Description of the task: Output exactly, with nothing added, the entries from the first line through the line with "Task: Click the 0 - 24% color swatch".

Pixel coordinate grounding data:

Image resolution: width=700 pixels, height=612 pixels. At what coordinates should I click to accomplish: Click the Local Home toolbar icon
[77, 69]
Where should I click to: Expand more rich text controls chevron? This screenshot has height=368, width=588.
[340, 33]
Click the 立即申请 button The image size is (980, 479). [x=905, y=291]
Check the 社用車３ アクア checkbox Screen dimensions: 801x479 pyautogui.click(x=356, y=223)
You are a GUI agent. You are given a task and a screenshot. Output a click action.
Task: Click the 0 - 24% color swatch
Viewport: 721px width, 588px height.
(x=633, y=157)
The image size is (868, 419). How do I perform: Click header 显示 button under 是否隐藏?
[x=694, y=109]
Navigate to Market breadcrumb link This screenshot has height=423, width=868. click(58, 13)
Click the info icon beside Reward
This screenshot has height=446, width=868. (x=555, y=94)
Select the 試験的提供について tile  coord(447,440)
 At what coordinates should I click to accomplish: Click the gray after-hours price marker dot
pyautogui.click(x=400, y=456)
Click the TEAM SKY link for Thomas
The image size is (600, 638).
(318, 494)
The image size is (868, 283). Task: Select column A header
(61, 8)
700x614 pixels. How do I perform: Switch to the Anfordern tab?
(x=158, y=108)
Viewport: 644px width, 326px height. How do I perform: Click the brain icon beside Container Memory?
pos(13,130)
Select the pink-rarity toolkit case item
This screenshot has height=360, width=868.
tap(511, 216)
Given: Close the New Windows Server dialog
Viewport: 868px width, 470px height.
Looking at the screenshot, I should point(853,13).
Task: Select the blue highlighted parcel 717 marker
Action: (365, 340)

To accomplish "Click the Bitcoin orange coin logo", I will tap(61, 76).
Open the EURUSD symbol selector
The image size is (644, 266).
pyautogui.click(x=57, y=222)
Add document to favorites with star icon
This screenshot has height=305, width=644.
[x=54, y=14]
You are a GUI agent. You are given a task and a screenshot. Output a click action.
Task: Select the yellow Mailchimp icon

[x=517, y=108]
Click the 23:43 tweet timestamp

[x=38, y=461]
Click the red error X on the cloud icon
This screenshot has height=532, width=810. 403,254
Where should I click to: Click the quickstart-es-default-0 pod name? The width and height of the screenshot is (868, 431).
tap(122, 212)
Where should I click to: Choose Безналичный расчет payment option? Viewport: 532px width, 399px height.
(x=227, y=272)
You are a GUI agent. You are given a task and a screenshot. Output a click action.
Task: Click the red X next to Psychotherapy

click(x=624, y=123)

Exercise solution:
Image resolution: width=700 pixels, height=612 pixels. At what coordinates should I click to accomplish: Click the Local Home toolbar icon
[77, 69]
Where should I click to: Expand more rich text controls chevron? This screenshot has height=368, width=588.
[340, 33]
Click the 立即申请 button The image size is (980, 479). [x=905, y=291]
Check the 社用車３ アクア checkbox Screen dimensions: 801x479 pyautogui.click(x=356, y=223)
You are a GUI agent. You are given a task and a screenshot. Output a click action.
Task: Click the 0 - 24% color swatch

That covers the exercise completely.